Cette curiosité insatiable pour la culture des autres donne parfois des résultats improbables, comme cette version déjantée arabo-germano-francophone d’Aïcha, le tube de Khaled. Son interprète, l’Allemand Elmar Wiesenmuller ne manque pas d’humour et tient son stand pour une scène. Les sujets sérieux aussi ne manquent pas, dans les conférences: les échanges musicaux nord-sud, le piratage, la censure, les enjeux géopolitiques, comment faire sa place sur le marché, protéger ses droits etc. Les musiques sont plus que jamais dans le monde et la compétition féroce exige une santé de marathonien. Les prix le rappellent : dimanche, dernier jour du salon, le Womex Award 2004 couronne Marc Hollander, le patron des labels Crammed Discs et Ziriguiboom, qui, en plus de vingt ans, a lancé des artistes aujourd’hui reconnus comme Zap Mama, Taraf de Haïdouks, Hector Zazou, Cibelle, Zuco 103, Bebel Gilberto etc. Et BBC Radio 3 annonce les nominations des Awards 2005. Au WOMEX 2003, elles avaient consacré Daara J, Rokia Traoré, Ibrahim Ferrer, Ojos de Brujo, Think of One, DJ Dolores et Kadim Al Sahir.

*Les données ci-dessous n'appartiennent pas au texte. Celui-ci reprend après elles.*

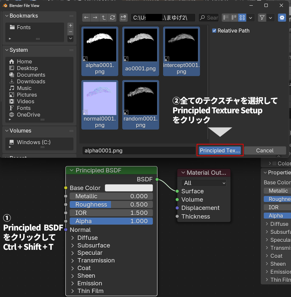Screen dimensions: 291x297
Task: Open Documents in the System list
Action: (x=31, y=75)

Trois questions à sabine Chatel , directrice de Zamzama Productions, qui a fait tourner en 2004 Via Kaboul, les musiques et les voix d’Asie Centrale en Europe:

Qu’est ce qui vous a motivé pour faire tourner Via Kaboul?
Ça a du sens par rapport à ce que je fais. Je travaille depuis très longtemps sur la musique traditionnelle du Moyen-Orient. Je ne connaissais pas la musique d’Asie centrale mais j’avais déjà des affinités. Et la musique, c’est avant tout de l’humain. Via Kaboul, ce sont des hommes de huit cultures différentes, qui ont des histoires, une sérénité. Ils produisent une musique de transe, mais de transe intérieure.

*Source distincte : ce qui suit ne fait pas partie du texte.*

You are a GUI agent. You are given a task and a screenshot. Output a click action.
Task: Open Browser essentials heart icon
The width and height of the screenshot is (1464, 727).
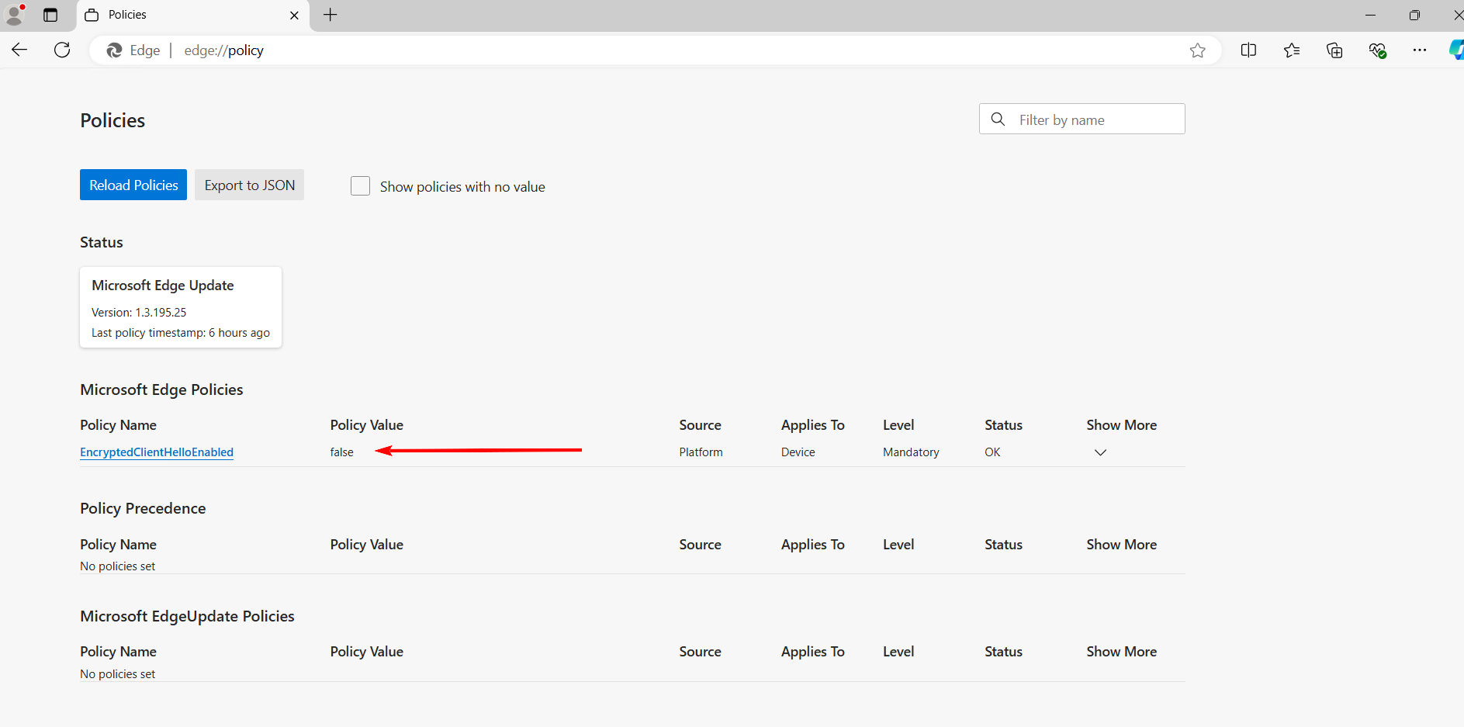[x=1377, y=50]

Comment est-il possible de faire passer les musique traditionnelles au-delà des frontières géographiques et culturelles?
Exporter les musiques traditionnelles, c’est toujours très compliqué. On a le réflexe de dire : c’est tellement mieux dans le contexte. Entendre le sybyzgy, la flûte, dans la montagne à 3000 mètres d’altitude, c’est fabuleux. La faire jouer sur une scène en Occident, c’est autre chose. On est habitué à ouvrir nos oreilles et en même temps on ne peut pas détacher la musique de sa culture. Peu de gens connaissent l’Asie Centrale. C’est pour ça qu’on a pris le parti d’une scénographie pour donner des clés. Sans être didactique, Michel Jaffrenou, le scénographe, a travaillé sur l’idée d’un carnet de voyage imaginaire pour évoquer l’environnement de tous ces musiciens: à partir de dessins, coloriés, mis en vidéo, il a mis les Afghans à l’intérieur, les Kirghizes dans la montagne etc.

La tournée européenne terminée, vont-ils retourner dans l’oubli?
La renommée qu’ils acquièrent à l’extérieur, à l’étranger, rejaillit sur leur statut à l’intérieur, dans leur pays. Ces musiciens ont été malmenés pendant la période soviétique et là, ils se sentent revalorisés. Chez eux, le fait d’avoir des moyens de vivre, de ramener de l’argent, c’est énorme, ça va relancer les choses, ça va relancer d’autres musiciens. L’idée de la Fondation de l’Aga Khan, c’est de créer des écoles sur place, former les enfants. Nous ici, on va faire le relais de tout ça, en faisant tourner les groupes séparément. Je suis sûre qu’il y a une attente du public ici.